Ketidakpatuhan terhadap Keamanan Pangan dan Sertifikasi Halal
Selain masalah kesehatan, BPOM RI menemukan bahwa produk latiao yang beredar di Indonesia belum memiliki sertifikasi halal. Dalam konteks kehalalan, terdapat beberapa titik kritis pada bahan baku latiao. Salah satunya adalah penggunaan karbon aktif dalam proses pemutihan gula, yang mungkin berasal dari tulang hewan yang tidak dijamin kehalalannya. Selain itu, beberapa bahan seperti minyak nabati yang digunakan dalam latiao juga bisa mengandung minyak hewani, yang jika tidak berasal dari hewan halal, menjadi pertimbangan penting bagi konsumen Muslim.
Tidak hanya masalah bahan baku, latiao juga ditemukan tidak memenuhi ketentuan Cara Peredaran Pangan Olahan yang Baik (CPerPOB). Berdasarkan pemeriksaan BPOM di gudang-gudang importir dan distribusi, ditemukan berbagai ketidakpatuhan terhadap standar keamanan dan kebersihan pangan. Hal ini semakin menguatkan alasan pelarangan latiao di Indonesia, serta memberikan peringatan kepada masyarakat untuk lebih waspada dalam memilih camilan yang memenuhi standar keamanan pangan.
Advertisement
Langkah BPOM dan Tindakan yang Harus Diambil Konsumen
Sebagai langkah pencegahan, BPOM RI telah melakukan inspeksi terhadap sarana peredaran latiao di berbagai wilayah dan mengambil tindakan untuk menghentikan penjualan produk tersebut.
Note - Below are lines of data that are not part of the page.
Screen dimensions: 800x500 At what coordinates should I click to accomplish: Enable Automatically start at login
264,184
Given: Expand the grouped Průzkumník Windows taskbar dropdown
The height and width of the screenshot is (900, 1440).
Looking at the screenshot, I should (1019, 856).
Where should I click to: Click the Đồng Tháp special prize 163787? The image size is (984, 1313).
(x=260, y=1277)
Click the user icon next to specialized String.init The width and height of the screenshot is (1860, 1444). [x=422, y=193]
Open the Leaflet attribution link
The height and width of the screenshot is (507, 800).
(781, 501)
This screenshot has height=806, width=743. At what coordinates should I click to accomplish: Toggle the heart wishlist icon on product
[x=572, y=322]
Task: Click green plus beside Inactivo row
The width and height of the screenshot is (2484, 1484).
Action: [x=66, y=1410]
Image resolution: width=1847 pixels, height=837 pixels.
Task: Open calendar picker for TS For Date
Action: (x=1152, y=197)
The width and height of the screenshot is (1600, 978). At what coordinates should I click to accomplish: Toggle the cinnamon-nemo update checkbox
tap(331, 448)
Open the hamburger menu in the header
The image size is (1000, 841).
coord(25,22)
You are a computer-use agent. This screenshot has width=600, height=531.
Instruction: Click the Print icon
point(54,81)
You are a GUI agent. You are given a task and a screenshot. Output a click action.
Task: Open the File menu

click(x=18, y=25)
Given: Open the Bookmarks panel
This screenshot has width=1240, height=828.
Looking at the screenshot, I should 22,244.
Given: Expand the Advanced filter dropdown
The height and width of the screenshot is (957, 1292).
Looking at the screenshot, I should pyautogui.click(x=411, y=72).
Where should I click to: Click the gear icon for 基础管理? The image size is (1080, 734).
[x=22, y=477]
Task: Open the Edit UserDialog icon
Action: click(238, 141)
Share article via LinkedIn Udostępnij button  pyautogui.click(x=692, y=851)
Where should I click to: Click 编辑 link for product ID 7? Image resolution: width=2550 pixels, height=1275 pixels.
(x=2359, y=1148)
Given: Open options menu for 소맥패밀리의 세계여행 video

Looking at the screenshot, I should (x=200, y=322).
BPOM juga mendorong masyarakat agar lebih teliti dalam membeli produk makanan yang belum memiliki izin edar serta memastikan produk yang dibeli sudah memenuhi standar halal dan keamanan pangan.
Konsumen disarankan untuk memeriksa kehalalan produk melalui situs resmi LPPOM MUI atau aplikasi HalalMUI, yang dapat diunduh di Google Playstore. Dengan begitu, konsumen dapat memastikan produk yang dikonsumsi sudah terjamin kehalalannya. Selain itu, masyarakat juga diimbau untuk selalu memeriksa informasi pada kemasan produk sebelum membeli, termasuk izin edar dari BPOM, sebagai langkah pencegahan terhadap risiko keracunan pangan.
Waspada dalam Memilih Camilan
Kasus keracunan pangan akibat konsumsi latiao ini menjadi pengingat bagi kita semua untuk selalu waspada dalam memilih makanan. Meskipun camilan ini sempat populer di media sosial dan menarik minat masyarakat, keamanan dan kesehatan tetap harus menjadi prioritas utama. Dengan memahami fakta-fakta tentang latiao dan menghindari produk yang tidak memenuhi standar keamanan, kita bisa melindungi diri dan keluarga dari risiko keracunan pangan.
Pastikan untuk memilih camilan yang sudah memiliki izin edar BPOM dan sertifikasi halal agar tetap aman dan nyaman saat dikonsumsi. Melalui langkah bijak ini, kita tidak hanya menjaga kesehatan pribadi, tetapi juga ikut berperan aktif dalam mendorong industri makanan yang aman dan berkualitas di Indonesia.